Talk:Flat file database
|This is the talk page for discussing improvements to the Flat file database article.|
|WikiProject Computing||(Rated Start-class)|
|WikiProject Databases / Computer science||(Rated Start-class, High-importance)|
- 1 definition inaccurate now
- 2 Hyphen (removed)
- 3 Graphic example
- 4 Repeatable fields, and Boolean logic
- 5 My rationale
- 6 Flat-file != Relational DB ?
- 7 Merge Flat file
- 8 Flat File and Flat File Database Topics should be kept separate
- 9 Graphic Comment
- 10 Coinage
- 11 Flat File Indexing (Instantaneous Random Access to Any Record)
- 12 Assorted Semi-boo-Boos:
definition inaccurate now
Someone went ahead and merged "flat file" with "flat file database", which I suppose is a step toward the greater good, but:
a flat file database is not always a single file database. a single file, flat file database is a special type of flat file database.

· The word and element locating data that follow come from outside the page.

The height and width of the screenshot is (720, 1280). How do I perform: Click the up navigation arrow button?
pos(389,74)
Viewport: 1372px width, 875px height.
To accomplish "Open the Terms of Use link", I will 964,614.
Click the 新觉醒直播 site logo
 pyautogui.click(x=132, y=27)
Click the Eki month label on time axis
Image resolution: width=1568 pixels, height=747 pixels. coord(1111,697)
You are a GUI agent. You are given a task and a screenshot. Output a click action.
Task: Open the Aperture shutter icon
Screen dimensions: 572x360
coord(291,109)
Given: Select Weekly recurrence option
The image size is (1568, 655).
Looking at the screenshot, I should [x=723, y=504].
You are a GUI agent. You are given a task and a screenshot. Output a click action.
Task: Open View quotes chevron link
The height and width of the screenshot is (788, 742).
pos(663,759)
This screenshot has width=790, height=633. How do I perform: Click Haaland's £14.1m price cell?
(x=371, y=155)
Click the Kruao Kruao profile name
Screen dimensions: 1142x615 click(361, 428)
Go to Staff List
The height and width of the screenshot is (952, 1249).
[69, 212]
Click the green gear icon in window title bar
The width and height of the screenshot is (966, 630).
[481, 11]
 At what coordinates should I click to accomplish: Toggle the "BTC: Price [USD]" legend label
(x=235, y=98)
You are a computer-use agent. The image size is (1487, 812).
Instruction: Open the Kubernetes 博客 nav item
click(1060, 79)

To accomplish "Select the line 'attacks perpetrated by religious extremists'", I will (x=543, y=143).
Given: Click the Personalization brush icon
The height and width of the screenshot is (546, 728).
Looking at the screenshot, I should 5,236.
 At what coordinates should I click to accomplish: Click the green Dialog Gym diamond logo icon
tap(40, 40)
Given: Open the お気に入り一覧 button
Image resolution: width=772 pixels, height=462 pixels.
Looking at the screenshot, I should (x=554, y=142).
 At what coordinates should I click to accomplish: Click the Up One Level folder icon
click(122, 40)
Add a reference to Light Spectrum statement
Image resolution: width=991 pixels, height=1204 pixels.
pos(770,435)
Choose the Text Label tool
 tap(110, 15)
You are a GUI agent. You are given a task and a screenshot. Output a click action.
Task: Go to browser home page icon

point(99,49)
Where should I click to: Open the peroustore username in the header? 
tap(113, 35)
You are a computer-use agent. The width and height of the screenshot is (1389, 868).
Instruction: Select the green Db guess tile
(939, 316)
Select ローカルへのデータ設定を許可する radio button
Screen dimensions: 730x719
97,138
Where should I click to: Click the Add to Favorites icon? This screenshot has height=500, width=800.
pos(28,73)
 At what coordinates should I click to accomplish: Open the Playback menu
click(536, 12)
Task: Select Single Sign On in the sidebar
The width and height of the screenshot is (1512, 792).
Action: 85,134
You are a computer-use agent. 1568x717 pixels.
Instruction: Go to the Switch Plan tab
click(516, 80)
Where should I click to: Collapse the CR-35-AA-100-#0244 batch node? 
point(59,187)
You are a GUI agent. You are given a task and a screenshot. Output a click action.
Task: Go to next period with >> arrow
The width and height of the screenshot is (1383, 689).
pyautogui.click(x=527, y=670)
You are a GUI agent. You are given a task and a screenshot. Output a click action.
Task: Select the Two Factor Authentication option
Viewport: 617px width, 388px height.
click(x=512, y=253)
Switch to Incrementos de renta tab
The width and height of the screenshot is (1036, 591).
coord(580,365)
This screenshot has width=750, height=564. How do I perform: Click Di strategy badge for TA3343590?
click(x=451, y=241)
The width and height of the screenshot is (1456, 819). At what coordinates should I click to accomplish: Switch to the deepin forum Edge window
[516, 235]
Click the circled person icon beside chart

pmwiki is a flatfile database wiki, for example. it uses one page per wiki entry, and sorts the entries using file names in the filesystem tiddlywiki, on the other hand, is a flatfile database wiki, that holds everything in one file. sorting is accomplished by tag and location in the file's structure.
- As I recall the word "flat" in "flat file" was used to contrast with hierarchical data stores. That contrast may have seemed dated for a while, but now seems relevant again as data stores with more hierarchical or graph-like structures have regained popularity. Ericfluger (talk) 20:17, 31 May 2015 (UTC)
Why the hyphen in the noun? Deb 18:19, 3 Apr 2004 (UTC)
Beats the hell out of me. Edit boldly, as they say. Paul Beardsell 16:23, 8 Jun 2004 (UTC)
This page lacks any example to illustrate the concept, thus it hewes more closely to theory than to the thing itself. I shall edit an upgrade at: User:Xiong/Flat file database. — Xiong (talk) 14:30, 2005 Mar 25 (UTC)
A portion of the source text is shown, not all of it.